#### ARTICLE:
Hausman Packing Co. v. Badwey

Citation147 S.W.2d 856
Decision Date22 January 1941
Docket NumberNo. 10846.,10846.
PartiesHAUSMAN PACKING CO. v. BADWEY.
CourtCourt of Appeals of Texas

Appeal from One Hundred Third District Court, Cameron County; Jas. S. Graham, Judge.

Action by George A. Badwey against the Hausman Packing Company for injuries sustained when plaintiff fell from defendant's refrigerated truck. From a judgment for plaintiff, defendant appeals.

Reversed and rendered.

Abney & Whitelaw, of Brownsville, for appellant.

Kent & Brown, of Harlingen, for appellee.

MURRAY, Justice.

George A. Badwey instituted this suit against Hausman Packing Company, a private corporation, seeking to recover damages for personal injuries sustained by him when he fell from a refrigerated truck belonging to the Packing Company.

Plaintiff alleged the defendant was negligent in the following particulars:

"(1) In permitting the floor of said truck to become wet and slippery.

"(2) In permitting the step leading from the floor of the truck to the ground to become wet and slippery.

"(3) In failing to have the back of said truck equipped with some character of handhold for the safety and protection of persons getting in and out of said truck.

"(4) In having only one step for the use of customers in getting from the ground to the floor of said truck, a distance of thirty-three (33) inches.

"(5) In permitting the floor of said truck to become worn and in such condition as to be dangerous to persons getting in and out of said truck.

"(6) In failing to warn the plaintiff of the wet, slippery and worn condition of said floor and step."

The trial was to a jury and upon their verdict judgment was rendered in plaintiff's favor in the sum of $5,000, from which judgment defendant, Hausman Packing Company, has prosecuted this appeal.

#### RAW DATA:
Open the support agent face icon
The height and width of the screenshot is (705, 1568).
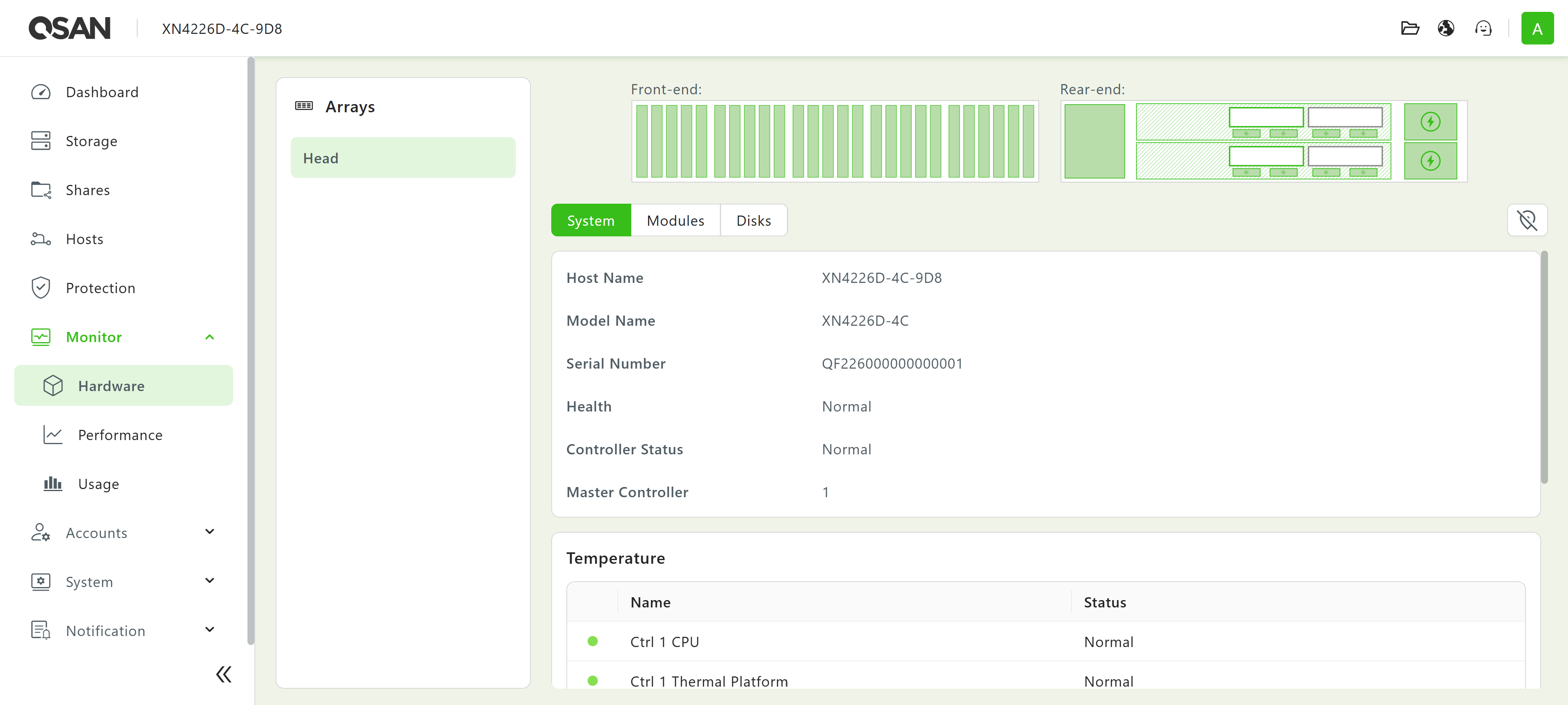click(x=1483, y=29)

#### TASK BRIEF:
List each particular of negligence that the plaintiff alleged against the defendant in the court opinion at the top of the page.

#### WRITTEN RESPONSE:
1. Permitting the floor of the truck to become wet and slippery.
2. Permitting the step leading from the floor of the truck to the ground to become wet and slippery.
3. Failing to equip the back of the truck with some kind of handhold for the safety and protection of persons getting in and out of it.
4. Having only one step for customers to get from the ground to the floor of the truck, a distance of thirty-three inches.
5. Permitting the floor of the truck to become worn and in such condition as to be dangerous to persons getting in and out of it.
6. Failing to warn the plaintiff of the wet, slippery and worn condition of the floor and step.